No, anyone who thinks Susan was cast out of Narnia because she liked boys and makeup is simply focusing more on their own biases than what is actually written.

Just in case anybody cares, I’ve just opened a thread to compare Lewis with Philip Pullman. Linky.

“Now that I am a man, I have set aside childish things-- including the fear of being thought childish.”

–C. S. Lewis

I believe that many have fail to account for one simple fact ijn relation to Susen. Se did not go to Aslans land because she was not on the trains. Therefore she did not die with her siblings. Lews herself never excluded the possibility of her return to Narnia. He himslef said “The books don’t tell us what happened to Susan. She is left alive in this world at the end, having by then turned into a rather silly, conceited young woman. But there’s plenty of time for her to mend and perhaps she will get to Aslan’s country in the end…in her own way.” (From Lewis’ Letters to Children, 22 January 1957, to Martin). After all, once a King or Queen in Narnia, always a King or Queen in Narnia. As for the Calormen. The Calormen are a revered people in the series, and are frequently praised (I reference Caspian’s experience in the Lone Islands in VDT). The girl from HAHB makes it to Aslan’s land, as do other Calormen. Asland himself said that even though they served Tash, the god of the Calormen, it was as if they served Aslan himself. Lewis condemns the evil individuals of the Calormen who seek their own interests at the expense of others, just as he condemns the evil King Mizra (a Caucasian) and the even more Aryian White Witch. A careful read of the series would suggest that We are bringing our own contemporary thoughts and views to the work with out really understanding what the author was really trying to accomplish and teach.

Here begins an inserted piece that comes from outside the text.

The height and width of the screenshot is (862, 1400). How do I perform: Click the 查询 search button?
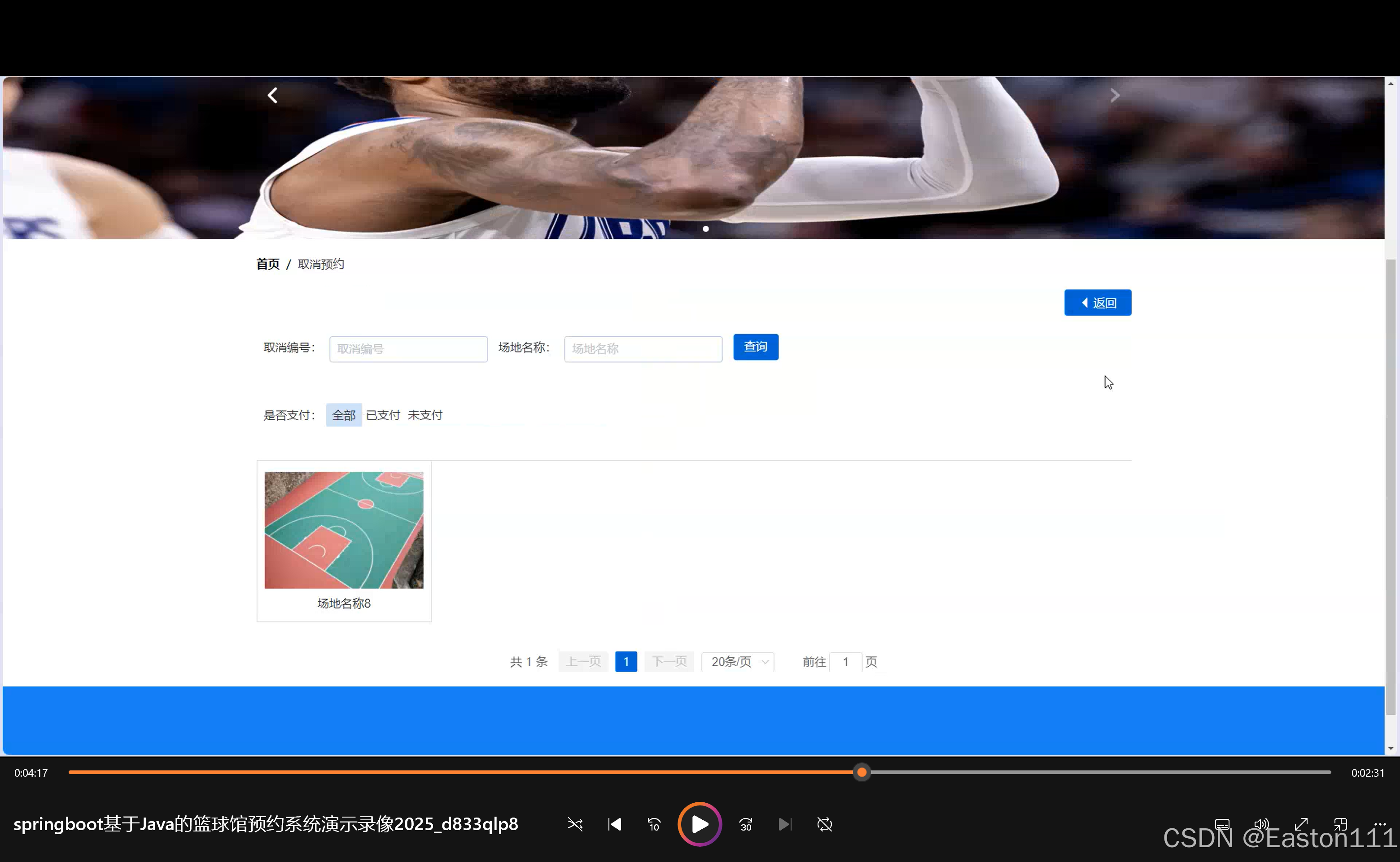[756, 347]
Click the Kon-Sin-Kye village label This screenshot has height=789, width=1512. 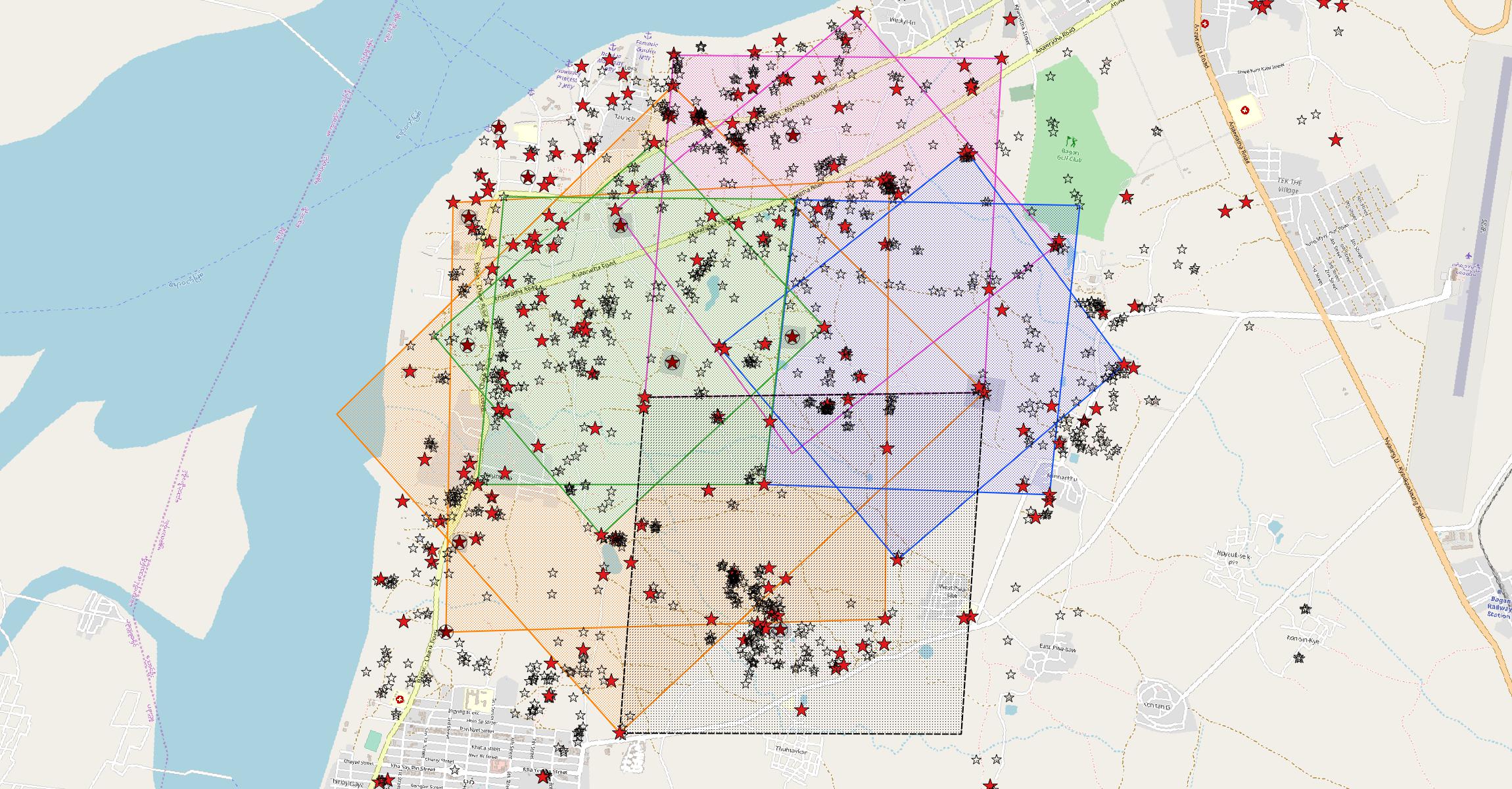[1302, 638]

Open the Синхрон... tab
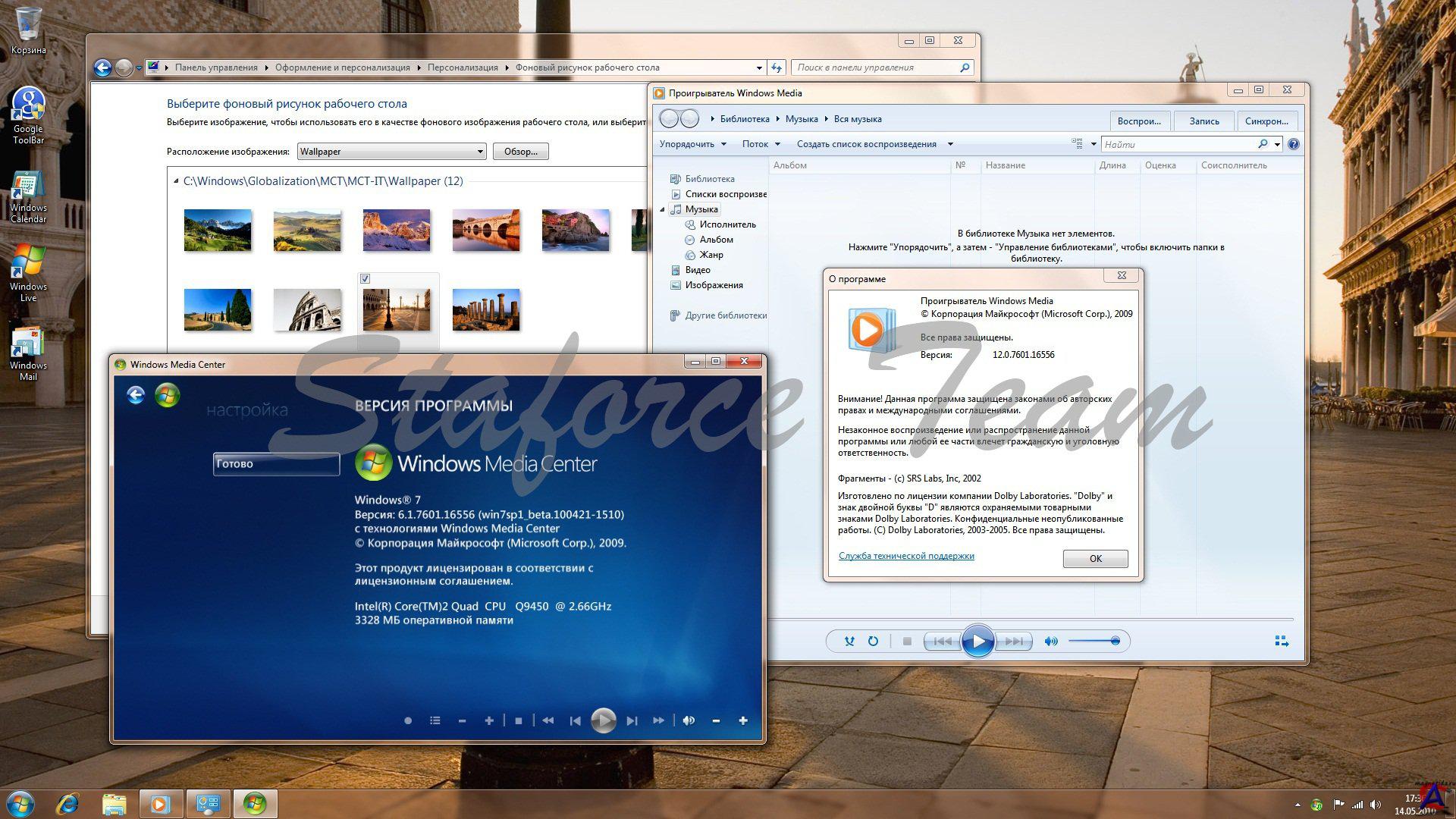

Far from being prejudiced against Moslems, Lewis was actually a secret Moslem. What’s more, he was preparing the world for the rise of Osama bin Laden. He has his characters worshipping Aslan. “Aslan” is the Turkish word for “lion.” The Arabic word for “lion” is “Osama”. How much more obvious can you get? I’ve notified the proper authorities, and anyone who has expressed support here for Lewis can expect to be picked up and transported to Guantanamo.

[tongue-in-cheek]No no no, he was a crypto-Hindu. Aslan is a type of Krishna.[/t-i-c]

I’m not sure about the putative anti-sex thing. I’ve certainly read some Jack that is REALLY NOT ANTI-SEX, but that was after he was married.

In the Chronicles, he may have simply been framing things in a way that his generation considered “proper for children.”

As for the Calormenes, remember that Lewis was a Universalist (secret Hindu, I’m telling you) & saw differences in theology between religions as basically the same as differences in theological understanding within a communion. (As explained in The Case for Christianity as well as *The Horse & His Boy *& The Last Battle.) The point about the Calormenes is that they really are that backward & alien (foreign) & nasty by modern English standards, & their customs are bizarre–& they really are wrong in some ways (but so are we imperfect)–but they’re not EEEVIL like, oh, pretty much anything in Gygaxian fantasy.

To attack his portrayal of the Calormenes, which is relatively measured, as if it were worse than how he wrote the giants in The Silver Chair, the werewolf in Prince Caspian, the legion of weird critters following Jadis in TLTWATW, or the entirety of dragonkind in Dawn Treader, is hilarious. “Evil races” all around, & you’re concerned about the one with a plausible human culture & redeemable humans?